(EXERCISE DIRECTIONS): Rewrite the listing below, changing "pixels" to "px" wherever it occurs and leaving everything else as it is.

(SUPPLIED RECORDS):

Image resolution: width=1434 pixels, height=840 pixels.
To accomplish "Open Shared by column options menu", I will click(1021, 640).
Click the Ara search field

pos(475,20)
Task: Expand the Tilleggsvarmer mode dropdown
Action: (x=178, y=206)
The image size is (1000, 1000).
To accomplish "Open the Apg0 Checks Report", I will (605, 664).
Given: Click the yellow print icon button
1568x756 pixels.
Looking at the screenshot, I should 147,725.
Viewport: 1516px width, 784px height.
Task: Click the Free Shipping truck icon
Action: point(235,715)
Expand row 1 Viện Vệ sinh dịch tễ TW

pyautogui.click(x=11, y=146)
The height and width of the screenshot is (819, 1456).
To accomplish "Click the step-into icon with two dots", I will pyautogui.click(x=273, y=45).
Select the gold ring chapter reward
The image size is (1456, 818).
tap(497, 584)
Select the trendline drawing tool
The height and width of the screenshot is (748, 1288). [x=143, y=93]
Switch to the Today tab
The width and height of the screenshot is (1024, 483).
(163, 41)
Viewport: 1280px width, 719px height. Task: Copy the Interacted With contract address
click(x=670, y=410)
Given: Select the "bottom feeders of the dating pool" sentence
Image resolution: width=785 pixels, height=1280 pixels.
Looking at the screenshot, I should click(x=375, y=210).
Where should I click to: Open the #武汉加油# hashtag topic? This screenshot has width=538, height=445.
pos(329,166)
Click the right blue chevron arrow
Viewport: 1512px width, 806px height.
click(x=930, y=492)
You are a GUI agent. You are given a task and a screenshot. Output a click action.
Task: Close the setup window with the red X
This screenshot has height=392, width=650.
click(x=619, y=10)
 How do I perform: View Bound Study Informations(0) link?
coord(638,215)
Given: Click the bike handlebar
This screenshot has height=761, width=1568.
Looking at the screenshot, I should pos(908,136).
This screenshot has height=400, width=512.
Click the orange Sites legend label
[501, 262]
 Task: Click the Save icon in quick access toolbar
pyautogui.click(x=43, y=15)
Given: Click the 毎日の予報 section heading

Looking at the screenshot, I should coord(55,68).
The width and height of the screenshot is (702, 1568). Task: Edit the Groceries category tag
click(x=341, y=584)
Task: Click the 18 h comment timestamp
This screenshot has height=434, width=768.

(SOLUTION TO THE EXERCISE):
Image resolution: width=1434 px, height=840 px.
To accomplish "Open Shared by column options menu", I will click(1021, 640).
Click the Ara search field

pos(475,20)
Task: Expand the Tilleggsvarmer mode dropdown
Action: (x=178, y=206)
The image size is (1000, 1000).
To accomplish "Open the Apg0 Checks Report", I will (605, 664).
Given: Click the yellow print icon button
1568x756 px.
Looking at the screenshot, I should 147,725.
Viewport: 1516px width, 784px height.
Task: Click the Free Shipping truck icon
Action: point(235,715)
Expand row 1 Viện Vệ sinh dịch tễ TW

pyautogui.click(x=11, y=146)
The height and width of the screenshot is (819, 1456).
To accomplish "Click the step-into icon with two dots", I will pyautogui.click(x=273, y=45).
Select the gold ring chapter reward
The image size is (1456, 818).
tap(497, 584)
Select the trendline drawing tool
The height and width of the screenshot is (748, 1288). [x=143, y=93]
Switch to the Today tab
The width and height of the screenshot is (1024, 483).
(163, 41)
Viewport: 1280px width, 719px height. Task: Copy the Interacted With contract address
click(x=670, y=410)
Given: Select the "bottom feeders of the dating pool" sentence
Image resolution: width=785 px, height=1280 px.
Looking at the screenshot, I should click(x=375, y=210).
Where should I click to: Open the #武汉加油# hashtag topic? This screenshot has width=538, height=445.
pos(329,166)
Click the right blue chevron arrow
Viewport: 1512px width, 806px height.
click(x=930, y=492)
You are a GUI agent. You are given a task and a screenshot. Output a click action.
Task: Close the setup window with the red X
This screenshot has height=392, width=650.
click(x=619, y=10)
 How do I perform: View Bound Study Informations(0) link?
coord(638,215)
Given: Click the bike handlebar
This screenshot has height=761, width=1568.
Looking at the screenshot, I should pos(908,136).
This screenshot has height=400, width=512.
Click the orange Sites legend label
[501, 262]
 Task: Click the Save icon in quick access toolbar
pyautogui.click(x=43, y=15)
Given: Click the 毎日の予報 section heading

Looking at the screenshot, I should coord(55,68).
The width and height of the screenshot is (702, 1568). Task: Edit the Groceries category tag
click(x=341, y=584)
Task: Click the 18 h comment timestamp
This screenshot has height=434, width=768.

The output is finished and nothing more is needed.